March 21, 2016
Property gossip August 2016

Over the past 2 years we have come across more and more tenants seeking shorter tenancies, or a tenancy with a break-clause allowing them the freedom to serve notice during the fixed term. The reason given – “we are saving up to buy our own home”. Having said that the numbers are pretty low when compared with tenants looking for a more secure type of tenancy giving them a fixed period of certainty.

We have read reports that up to 2/3rds of tenants are saving up for a deposit, with many prepared to look further afield in order to make their home ownership dream a reality. Elsewhere we have read that less than 50% of tenants have anything currently saved towards a deposit.

Is the desire to own your own home anything new? Well no…., perhaps new to some is the realisation that if rents continue to rise the ability to save for a deposit becomes more difficult.

It wasn’t too long ago when 100% mortgages were easy to find and whilst small deposit mortgages are readily available, a change of market and personal circumstances could pose a risk.

What if a buyer borrows 95% and 2 years later prices drop? The homeowner, once tenant, could find themselves in negative equity and unable to sell.

Why would they want to sell? Perhaps having fallen on harder times they are unable to afford the mortgage payments. Interest rates may have gone up; the initial fixed on their mortgage may have come to an end with deals no longer as favourable as they once were. Selling their London home and relocating to a more affordable area could well be the best option, but negative equity could see them unable to do so.

I guess the homeowner, once tenant, could seek permission from their lender to let out the property and become a landlord, whilst moving to somewhere more affordable and renting.

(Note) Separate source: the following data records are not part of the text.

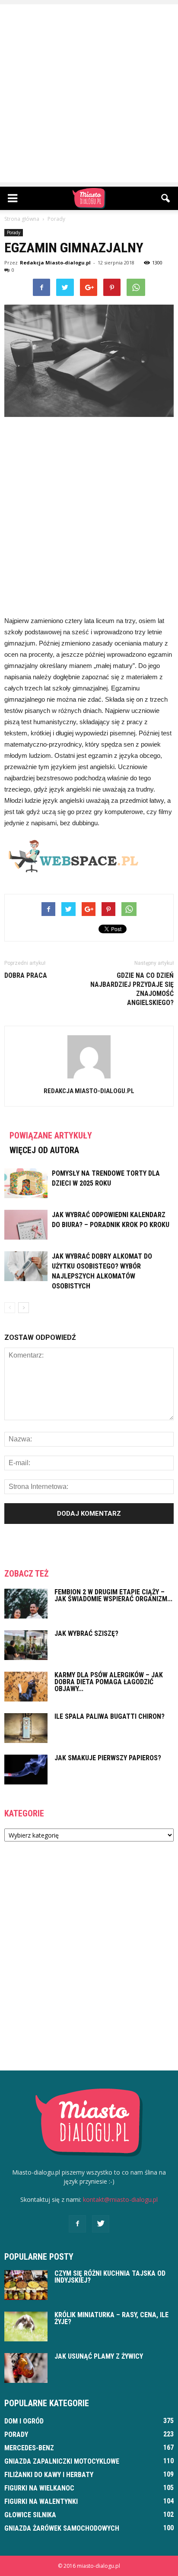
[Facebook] (77, 2224)
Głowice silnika (30, 2515)
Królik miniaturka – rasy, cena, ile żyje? (111, 2318)
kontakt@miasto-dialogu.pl (120, 2199)
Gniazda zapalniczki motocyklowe (61, 2461)
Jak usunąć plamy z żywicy (98, 2356)
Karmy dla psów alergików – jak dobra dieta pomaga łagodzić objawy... (108, 1682)
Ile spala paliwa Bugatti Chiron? (109, 1716)
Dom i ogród (24, 2421)
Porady (13, 232)
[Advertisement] (89, 93)
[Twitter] (100, 2224)
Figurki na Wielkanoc (39, 2488)
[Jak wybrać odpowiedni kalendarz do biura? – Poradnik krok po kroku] (26, 1225)
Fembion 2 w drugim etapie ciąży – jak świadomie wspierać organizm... (113, 1595)
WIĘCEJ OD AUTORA (44, 1150)
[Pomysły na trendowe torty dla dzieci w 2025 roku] (26, 1183)
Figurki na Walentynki (41, 2501)
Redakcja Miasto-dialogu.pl (55, 262)
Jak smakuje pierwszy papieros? (107, 1758)
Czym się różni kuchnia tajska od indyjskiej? (109, 2276)
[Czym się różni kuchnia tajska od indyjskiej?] (26, 2285)
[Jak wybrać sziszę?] (26, 1645)
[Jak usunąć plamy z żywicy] (26, 2368)
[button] (166, 198)
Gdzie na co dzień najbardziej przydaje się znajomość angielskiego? (132, 989)
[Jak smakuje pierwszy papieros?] (26, 1769)
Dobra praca (25, 975)
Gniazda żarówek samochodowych (61, 2528)
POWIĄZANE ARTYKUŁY (51, 1135)
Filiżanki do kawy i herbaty (48, 2475)
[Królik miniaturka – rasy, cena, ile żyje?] (26, 2326)
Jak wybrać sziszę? (86, 1633)
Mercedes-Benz (29, 2448)
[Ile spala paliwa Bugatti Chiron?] (26, 1728)
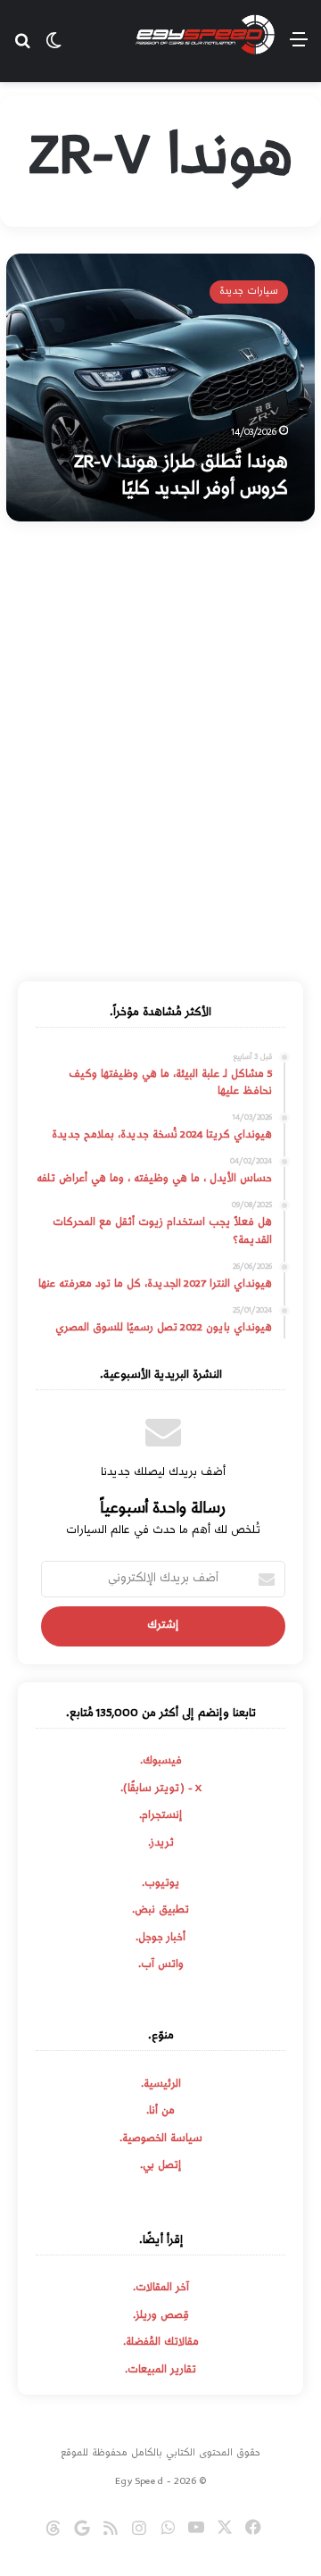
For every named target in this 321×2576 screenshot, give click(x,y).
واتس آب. (161, 1965)
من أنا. (160, 2111)
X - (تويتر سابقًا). (161, 1789)
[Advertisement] (160, 753)
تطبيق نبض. (160, 1911)
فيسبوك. (161, 1761)
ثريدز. (161, 1844)
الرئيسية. (161, 2085)
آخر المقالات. (161, 2288)
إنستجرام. (160, 1816)
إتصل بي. (160, 2166)
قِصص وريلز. (161, 2316)
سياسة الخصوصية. (160, 2139)
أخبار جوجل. (160, 1938)
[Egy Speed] (205, 35)
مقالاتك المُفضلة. (161, 2343)
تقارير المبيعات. (160, 2370)
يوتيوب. (160, 1884)
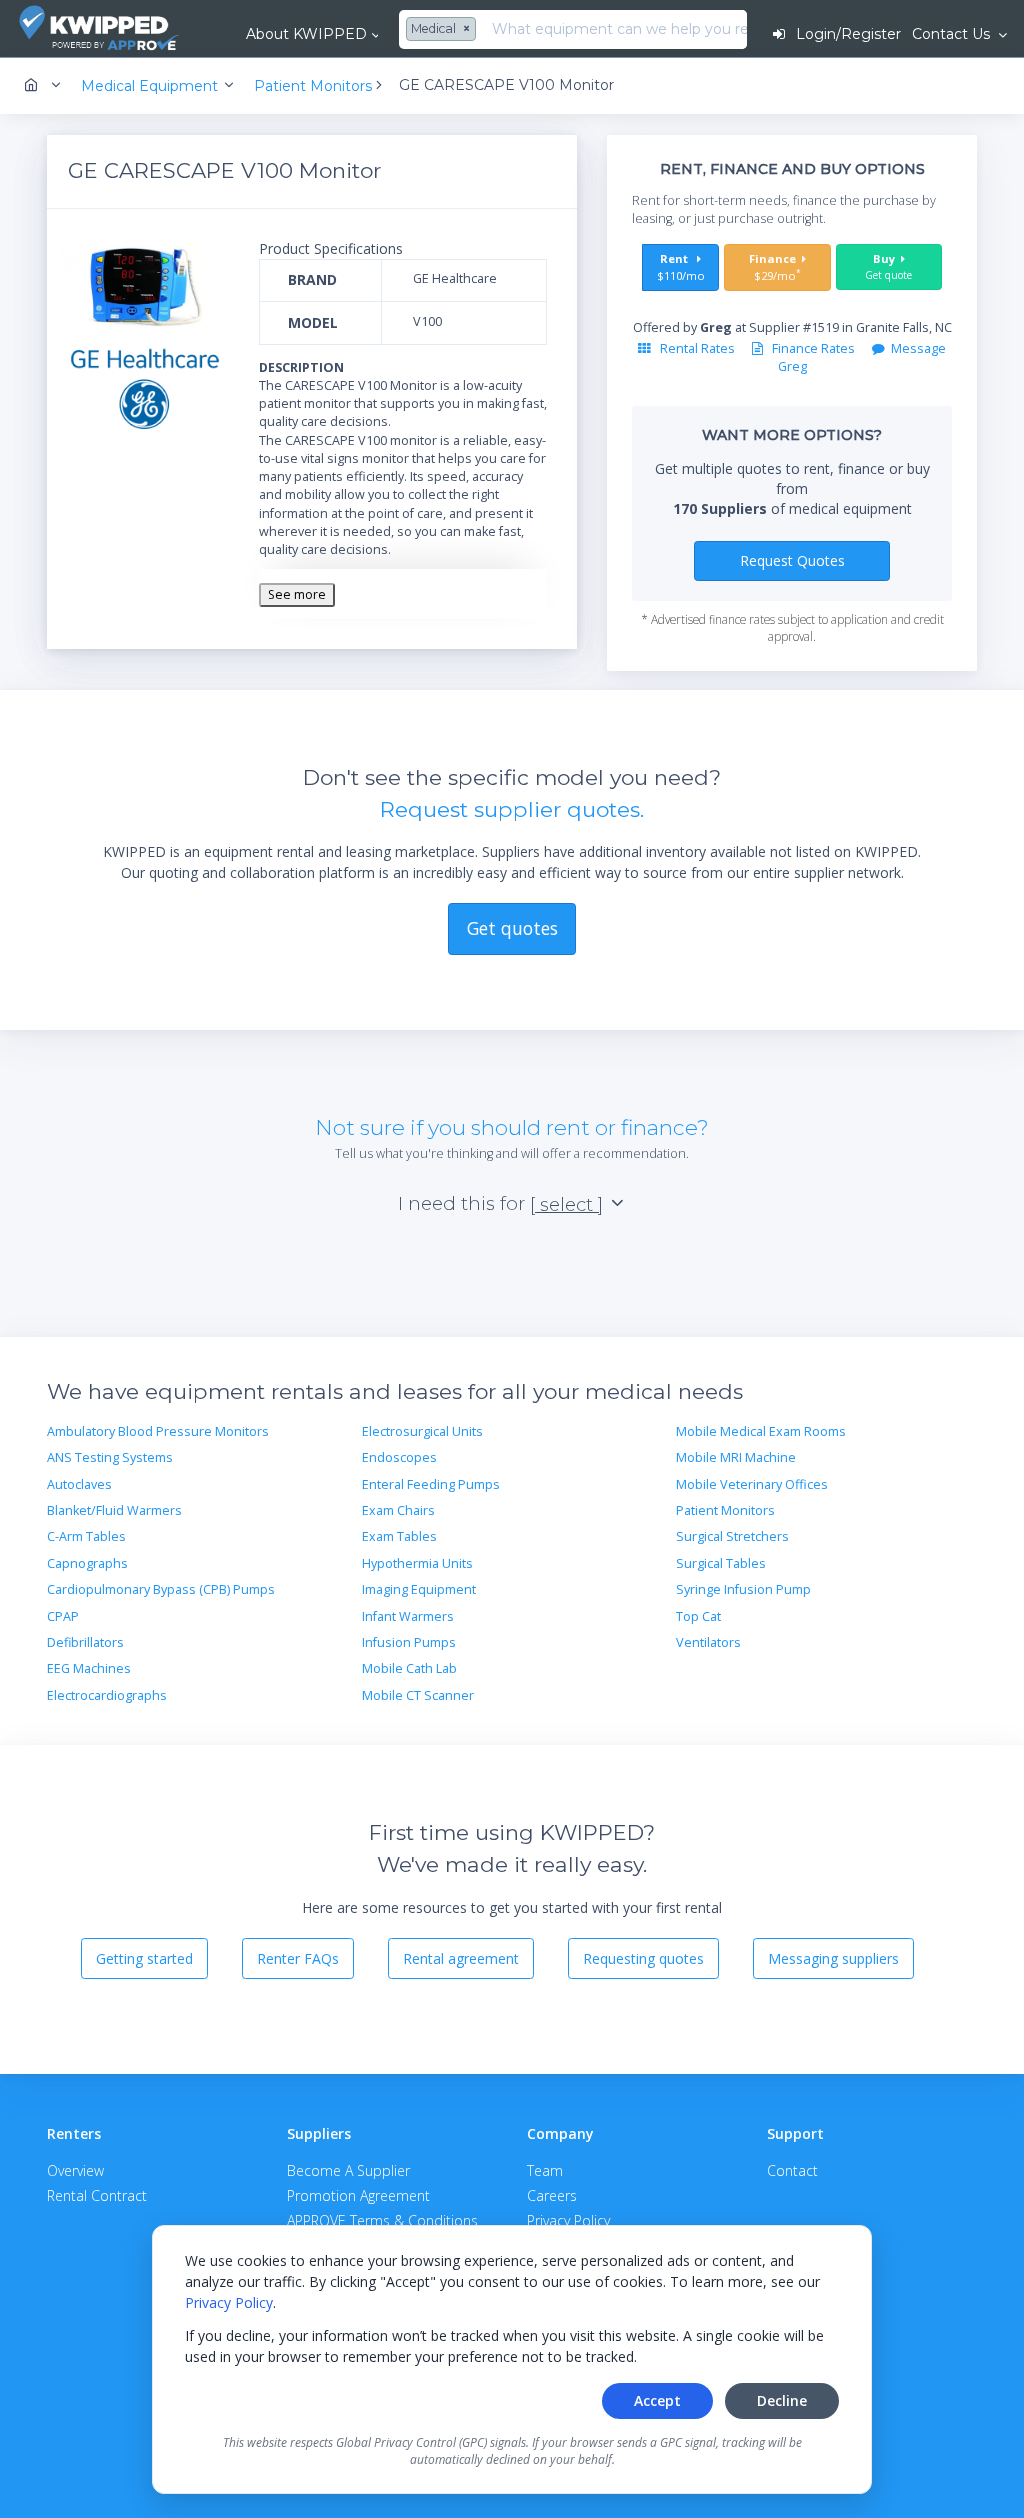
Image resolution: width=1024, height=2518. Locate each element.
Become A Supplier (348, 2170)
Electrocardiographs (107, 1695)
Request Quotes (792, 560)
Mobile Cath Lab (409, 1668)
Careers (552, 2195)
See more (297, 594)
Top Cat (698, 1616)
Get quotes (512, 928)
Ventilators (708, 1642)
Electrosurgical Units (422, 1431)
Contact (792, 2170)
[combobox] (443, 30)
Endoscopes (399, 1457)
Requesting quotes (643, 1958)
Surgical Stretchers (732, 1536)
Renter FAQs (298, 1958)
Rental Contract (97, 2195)
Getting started (144, 1958)
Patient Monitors (725, 1510)
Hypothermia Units (417, 1563)
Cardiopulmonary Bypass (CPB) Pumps (161, 1589)
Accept (657, 2400)
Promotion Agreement (358, 2195)
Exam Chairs (398, 1510)
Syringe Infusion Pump (743, 1589)
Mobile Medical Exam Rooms (761, 1431)
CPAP (63, 1616)
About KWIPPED (306, 34)
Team (545, 2170)
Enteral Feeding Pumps (431, 1484)
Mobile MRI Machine (736, 1457)
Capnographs (87, 1563)
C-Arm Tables (86, 1536)
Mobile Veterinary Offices (752, 1484)
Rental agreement (461, 1958)
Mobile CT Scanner (418, 1695)
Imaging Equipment (419, 1589)
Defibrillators (85, 1642)
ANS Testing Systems (110, 1457)
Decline (782, 2400)
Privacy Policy (229, 2302)
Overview (75, 2170)
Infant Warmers (408, 1616)
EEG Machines (89, 1668)
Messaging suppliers (833, 1958)
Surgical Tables (721, 1563)
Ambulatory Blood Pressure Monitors (158, 1431)
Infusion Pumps (409, 1642)
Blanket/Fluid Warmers (114, 1510)
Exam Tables (399, 1536)
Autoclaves (79, 1484)
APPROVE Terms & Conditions (382, 2220)
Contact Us (953, 34)
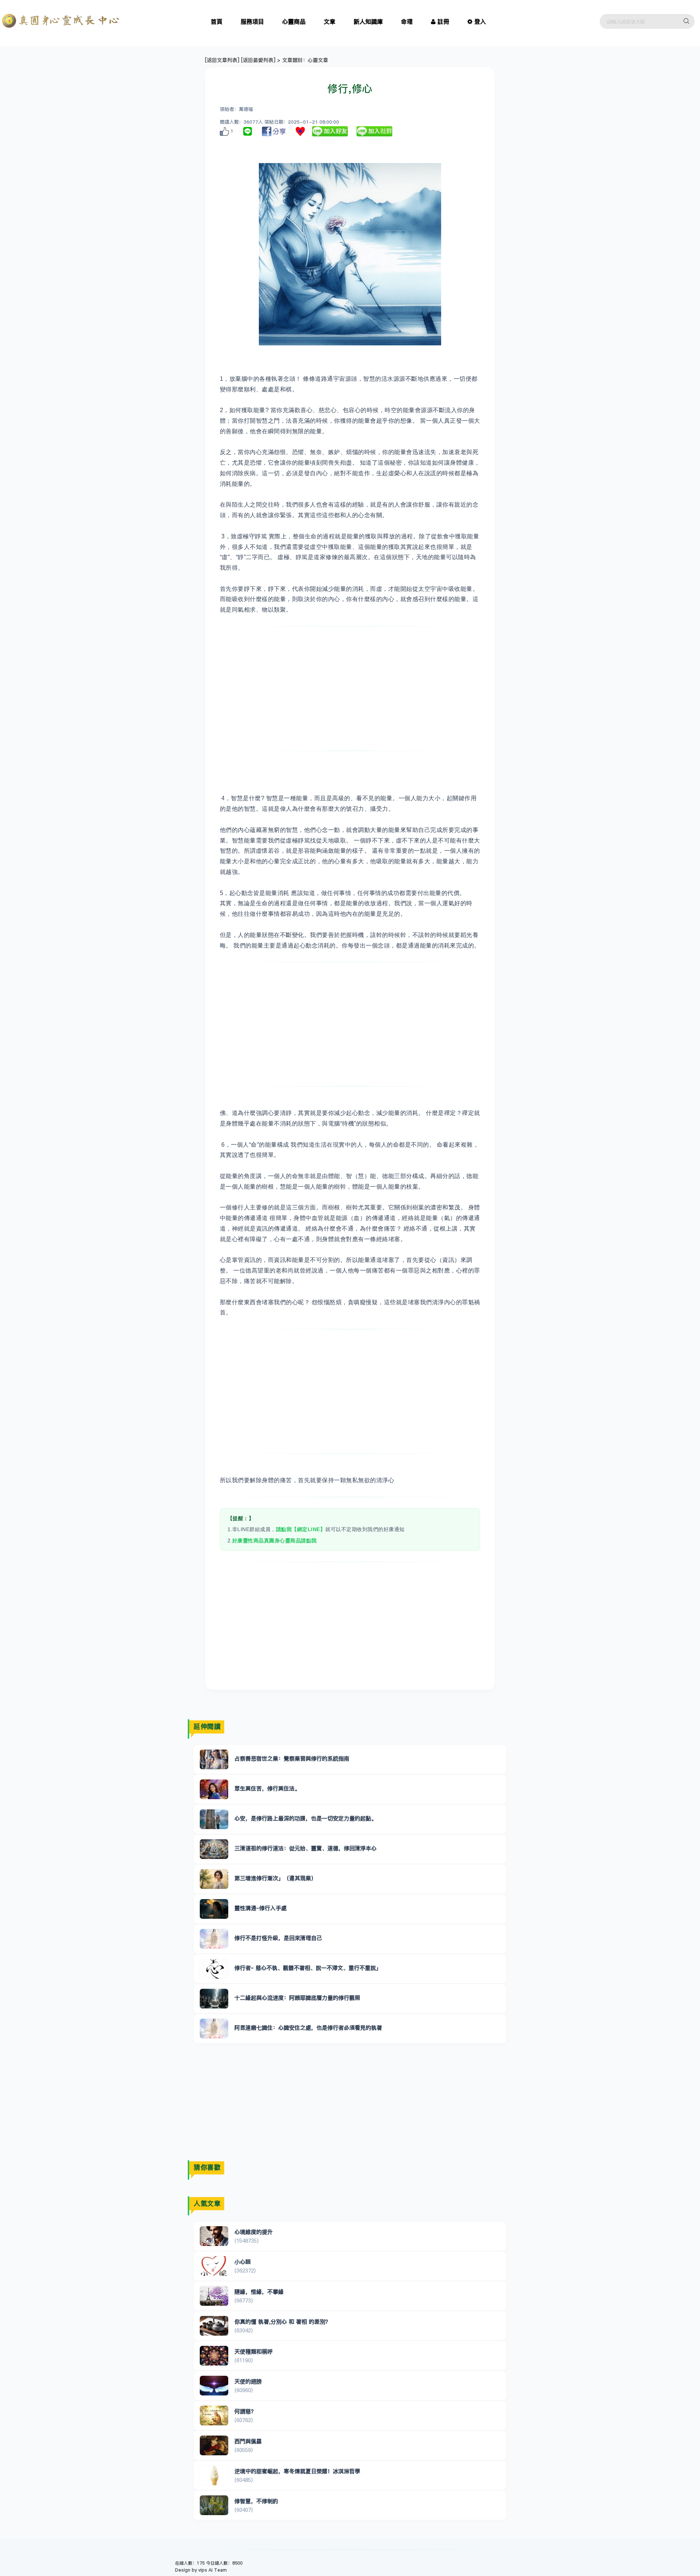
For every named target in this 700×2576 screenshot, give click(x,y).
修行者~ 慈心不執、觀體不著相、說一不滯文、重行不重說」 (307, 1968)
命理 (407, 22)
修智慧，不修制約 (256, 2501)
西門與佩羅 (248, 2441)
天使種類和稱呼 (253, 2351)
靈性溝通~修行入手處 (260, 1908)
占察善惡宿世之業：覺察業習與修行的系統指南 (291, 1758)
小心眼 (242, 2262)
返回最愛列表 (258, 60)
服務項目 (252, 22)
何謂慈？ (245, 2411)
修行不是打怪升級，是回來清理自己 (278, 1938)
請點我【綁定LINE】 (301, 1529)
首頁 (216, 22)
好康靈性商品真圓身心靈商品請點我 (274, 1540)
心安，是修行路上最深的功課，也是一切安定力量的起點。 (305, 1818)
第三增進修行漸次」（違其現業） (275, 1878)
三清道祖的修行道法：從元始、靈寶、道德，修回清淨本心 (305, 1848)
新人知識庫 (368, 22)
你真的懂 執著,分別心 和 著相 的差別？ (282, 2321)
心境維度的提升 (253, 2232)
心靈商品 (294, 22)
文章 (329, 22)
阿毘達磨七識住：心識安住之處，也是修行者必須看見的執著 (308, 2027)
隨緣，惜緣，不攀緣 (259, 2292)
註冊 (443, 22)
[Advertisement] (350, 689)
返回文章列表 (222, 60)
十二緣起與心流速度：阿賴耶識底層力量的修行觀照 (297, 1998)
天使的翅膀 (248, 2381)
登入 (480, 22)
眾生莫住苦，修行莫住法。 (267, 1788)
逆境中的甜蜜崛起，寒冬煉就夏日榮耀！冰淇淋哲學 (297, 2471)
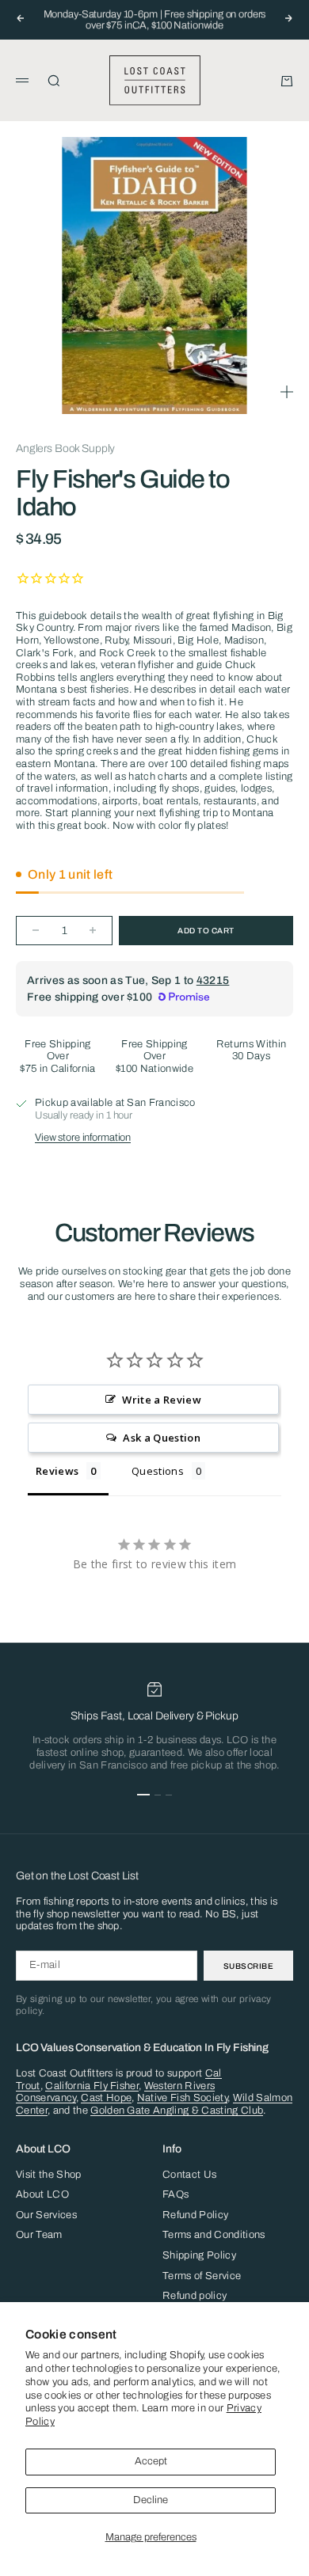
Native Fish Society (182, 2097)
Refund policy (194, 2295)
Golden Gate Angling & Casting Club (176, 2110)
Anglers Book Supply (65, 448)
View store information (83, 1137)
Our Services (46, 2215)
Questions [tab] (158, 1471)
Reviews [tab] (57, 1471)
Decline (150, 2500)
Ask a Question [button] (161, 1437)
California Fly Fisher (92, 2086)
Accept (151, 2461)
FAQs (175, 2194)
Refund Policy (195, 2215)
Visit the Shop (49, 2174)
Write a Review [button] (161, 1399)
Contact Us (189, 2174)
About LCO (42, 2194)
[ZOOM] (287, 392)
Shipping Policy (199, 2255)
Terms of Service (201, 2276)
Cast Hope (106, 2097)
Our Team (39, 2234)
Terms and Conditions (213, 2234)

Those of us who are a little more “long in the tooth” will appreciate the risks attached with taking out a hefty mortgage and renting does offer is flexibility, the freedom to move about, less risk and less responsibility, and whilst the vast majority of tenants want to own their own home, the private rented sector does provide an alternative to those not looking to commit to a mortgage just yet.

For the many who do want to buy it has never been more difficult to save for a deposit. The sums involved can be enormous so unless something significant were to happen then renting for some will remain the only viable option, at least for the time being.